*QUESTIONS ON THE MATERIAL*:
1/ List the column names in the target table schema given in the Azure Synapse thread.
2/ Please return the part of the Azure Synapse thread that begins at the words "target_table = 'TargetTable_name'" and stops after "target_table, tempDir, option_mode, pre_Actions )", copied word for word.
3/ In the Azure Synapse thread, which Databricks runtime and Spark version did the code work on before the upgrade?

*PAGE EXCERPT*:
---+---
Reputation: 357
I am trying to write data to Azure Synapse table with identity field with following code
code on databricks
def get_jdbc_connection(host, sqlDatabase, user, password):
jdbcHostname = "{}.database.windows.net".format(host)
jdbc_url = "jdbc:sqlserver://{}:1433;database={};user={}@{};password={};encrypt=true;trustServerCertificate=false;hostNameInCertificate=*.database.windows.net;loginTimeout=30;".format(jdbcHostname, sqlDatabase, user, host, password)
url = "jdbc:sqlserver://{}:1433;database={};encrypt=true;trustServerCertificate=false;hostNameInCertificate=*.database.windows.net;loginTimeout=30;".format(jdbcHostname, sqlDatabase)
return (jdbc_url,url )
def write_adw(spark, df_target_adw, jdbc_url, table, tempDir, option_mode, pre_Actions ):
df_target_adw.write.format("com.databricks.spark.sqldw") \
.option("url", jdbc_url) \
.option("useAzureMSI", "true") \
.option("preActions", pre_Actions) \
.option("dbTable", table) \
.option("tempDir", tempDir) \
.mode(option_mode) \
.save()
dftraffic = spark.sql('SELECT distinct SourceName\
,1 AS IsActiveRow \
,"Pipe-123" as pipelineId \
,current_timestamp as ADFCreatedDateTime \
,current_timestamp as ADFModifiedDateTime \
from deltaTable')
#write to ADW
(jdbc_url, url_adw) = get_jdbc_connection(host, sqlDatawarehouse,user, password)
target_table = 'TargetTable_name'
option_mode= "append"
pre_Actions= " SELECT GETDATE()"
write_adw(spark, dftraffic, jdbc_url, target_table, tempDir, option_mode, pre_Actions )
schema of target table on adw
Column Name | Data Type |
---|---|
SourceSID | INT IDENTITY (1,1) NOT NULL |
Source Name | VARCHAR(20) NOT NULL |
IsRowActive | BIT NOT NULL |
PipelineId | VARCHAR(20) NOT NULL |
ADFCreatedDateTime | DATETIME NOT NULL |
ADFModifiedDateTime | DATETIME NOT NULL |
Configuration details on databricks
Databricks runtime 7.4 (includes Apache Spark 3.0.1, Scala 2.12)
Error Message
Py4JJavaError: An error occurred while calling o457.save. : com.databricks.spark.sqldw.SqlDWSideException: Azure Synapse Analytics failed to execute the JDBC query produced by the connector. Underlying SQLException(s): - com.microsoft.sqlserver.jdbc.SQLServerException: An explicit value for the identity column in table can only be specified when a column list is used and IDENTITY_INSERT is ON
the code was working all fine on databricks runtime 6.4 Spark 2.4.5 and I am facing this error as soon I tried to upgrade dbk runtime. How can I get this to work?
Upvotes: 1
Views: 816
Reputation: 1806
Are you not having the extra row "1 AS IsActiveRow " .I dont see that in the Schema
dftraffic = spark.sql('SELECT distinct SourceName\
,1 AS IsActiveRow \
,"Pipe-123" as pipelineId \
,current_timestamp as ADFCreatedDateTime \
,current_timestamp as ADFModifiedDateTime \
from deltaTable)
Upvotes: 0
---+---
*DATA FOR REVIEW*:
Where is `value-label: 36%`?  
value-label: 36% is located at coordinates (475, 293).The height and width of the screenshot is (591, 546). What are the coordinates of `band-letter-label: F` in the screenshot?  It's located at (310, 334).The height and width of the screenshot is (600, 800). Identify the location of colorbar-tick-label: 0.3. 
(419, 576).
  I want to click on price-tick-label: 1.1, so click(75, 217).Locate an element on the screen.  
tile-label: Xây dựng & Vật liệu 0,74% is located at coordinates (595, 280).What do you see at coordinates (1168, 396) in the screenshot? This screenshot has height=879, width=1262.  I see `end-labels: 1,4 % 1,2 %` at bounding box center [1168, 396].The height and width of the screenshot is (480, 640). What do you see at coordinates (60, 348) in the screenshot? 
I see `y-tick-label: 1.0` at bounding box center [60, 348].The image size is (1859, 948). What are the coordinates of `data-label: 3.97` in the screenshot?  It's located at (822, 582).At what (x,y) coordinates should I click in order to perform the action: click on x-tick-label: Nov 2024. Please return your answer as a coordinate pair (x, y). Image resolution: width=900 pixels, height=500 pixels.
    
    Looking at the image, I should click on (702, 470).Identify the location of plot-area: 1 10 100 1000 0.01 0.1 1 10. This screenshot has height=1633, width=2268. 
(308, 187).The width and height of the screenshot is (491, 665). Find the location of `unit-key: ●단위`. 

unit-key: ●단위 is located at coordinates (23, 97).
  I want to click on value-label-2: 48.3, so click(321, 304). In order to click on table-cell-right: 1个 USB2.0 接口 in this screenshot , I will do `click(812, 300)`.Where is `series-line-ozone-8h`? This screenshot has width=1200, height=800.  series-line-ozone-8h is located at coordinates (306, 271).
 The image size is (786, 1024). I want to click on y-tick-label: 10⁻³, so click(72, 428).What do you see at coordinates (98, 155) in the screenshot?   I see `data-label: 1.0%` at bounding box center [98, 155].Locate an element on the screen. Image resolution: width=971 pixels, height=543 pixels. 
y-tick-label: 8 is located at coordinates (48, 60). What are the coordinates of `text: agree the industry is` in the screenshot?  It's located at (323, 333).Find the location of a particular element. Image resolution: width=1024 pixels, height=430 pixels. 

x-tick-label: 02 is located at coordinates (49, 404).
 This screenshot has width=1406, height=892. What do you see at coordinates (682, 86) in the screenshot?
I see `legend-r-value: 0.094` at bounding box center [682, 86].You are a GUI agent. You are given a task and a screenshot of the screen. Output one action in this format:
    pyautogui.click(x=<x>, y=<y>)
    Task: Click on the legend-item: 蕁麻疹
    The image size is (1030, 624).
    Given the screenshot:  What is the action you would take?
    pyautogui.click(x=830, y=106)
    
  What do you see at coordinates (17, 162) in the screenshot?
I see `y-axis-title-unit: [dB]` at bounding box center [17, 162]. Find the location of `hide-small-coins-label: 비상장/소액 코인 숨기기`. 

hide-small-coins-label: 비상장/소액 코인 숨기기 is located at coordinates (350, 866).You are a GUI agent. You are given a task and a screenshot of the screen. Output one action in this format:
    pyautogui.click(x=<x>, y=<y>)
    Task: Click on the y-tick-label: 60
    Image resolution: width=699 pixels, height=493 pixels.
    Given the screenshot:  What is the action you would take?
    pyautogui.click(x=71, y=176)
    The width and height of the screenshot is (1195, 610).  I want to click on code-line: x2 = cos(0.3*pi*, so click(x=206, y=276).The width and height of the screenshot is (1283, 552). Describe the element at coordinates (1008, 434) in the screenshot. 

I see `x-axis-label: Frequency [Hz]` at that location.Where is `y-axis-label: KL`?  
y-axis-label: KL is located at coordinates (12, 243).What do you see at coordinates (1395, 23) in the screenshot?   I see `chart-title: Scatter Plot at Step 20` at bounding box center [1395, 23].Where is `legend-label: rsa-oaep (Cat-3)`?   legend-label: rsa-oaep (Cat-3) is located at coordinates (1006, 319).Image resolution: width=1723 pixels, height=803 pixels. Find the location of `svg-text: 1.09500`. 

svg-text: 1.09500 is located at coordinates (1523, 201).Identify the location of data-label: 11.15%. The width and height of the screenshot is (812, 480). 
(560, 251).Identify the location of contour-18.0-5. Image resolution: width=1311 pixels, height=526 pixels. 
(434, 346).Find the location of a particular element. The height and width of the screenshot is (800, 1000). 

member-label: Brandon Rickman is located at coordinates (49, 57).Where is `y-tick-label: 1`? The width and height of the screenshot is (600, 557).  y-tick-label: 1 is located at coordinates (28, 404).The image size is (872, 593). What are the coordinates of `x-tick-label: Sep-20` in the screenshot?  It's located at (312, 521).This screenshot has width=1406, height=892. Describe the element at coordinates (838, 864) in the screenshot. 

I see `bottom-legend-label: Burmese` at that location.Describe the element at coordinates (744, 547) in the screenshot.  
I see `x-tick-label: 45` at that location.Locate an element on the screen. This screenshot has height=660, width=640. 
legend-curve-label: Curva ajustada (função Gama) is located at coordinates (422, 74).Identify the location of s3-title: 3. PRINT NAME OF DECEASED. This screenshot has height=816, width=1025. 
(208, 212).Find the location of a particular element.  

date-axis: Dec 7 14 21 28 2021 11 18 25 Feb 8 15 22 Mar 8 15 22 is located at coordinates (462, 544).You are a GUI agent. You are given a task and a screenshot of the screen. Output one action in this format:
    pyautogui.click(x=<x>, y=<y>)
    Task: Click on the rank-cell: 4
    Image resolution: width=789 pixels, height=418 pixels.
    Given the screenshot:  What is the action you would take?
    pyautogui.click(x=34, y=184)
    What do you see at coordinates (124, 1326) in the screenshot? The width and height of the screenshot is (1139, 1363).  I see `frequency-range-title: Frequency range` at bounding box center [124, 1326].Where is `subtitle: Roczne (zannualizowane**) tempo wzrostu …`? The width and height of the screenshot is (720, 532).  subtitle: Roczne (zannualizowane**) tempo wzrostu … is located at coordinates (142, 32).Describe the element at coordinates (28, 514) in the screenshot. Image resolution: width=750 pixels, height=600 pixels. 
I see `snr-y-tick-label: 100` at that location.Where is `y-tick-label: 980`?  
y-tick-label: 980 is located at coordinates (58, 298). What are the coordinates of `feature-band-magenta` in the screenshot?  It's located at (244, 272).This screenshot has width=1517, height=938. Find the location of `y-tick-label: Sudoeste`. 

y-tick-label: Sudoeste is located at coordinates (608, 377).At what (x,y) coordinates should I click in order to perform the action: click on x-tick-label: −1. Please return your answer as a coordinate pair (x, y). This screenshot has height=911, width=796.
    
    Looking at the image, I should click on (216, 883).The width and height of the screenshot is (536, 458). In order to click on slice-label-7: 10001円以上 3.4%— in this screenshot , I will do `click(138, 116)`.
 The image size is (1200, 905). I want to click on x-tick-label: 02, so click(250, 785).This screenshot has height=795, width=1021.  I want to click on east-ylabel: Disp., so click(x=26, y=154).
---+---
*ANSWER SET*:
1/ SourceSID, Source Name, IsRowActive, PipelineId, ADFCreatedDateTime, ADFModifiedDateTime

2/
target_table = 'TargetTable_name'
option_mode= "append"
pre_Actions= " SELECT GETDATE()"
write_adw(spark, dftraffic, jdbc_url, target_table, tempDir, option_mode, pre_Actions )

3/ Databricks runtime 6.4 with Spark 2.4.5.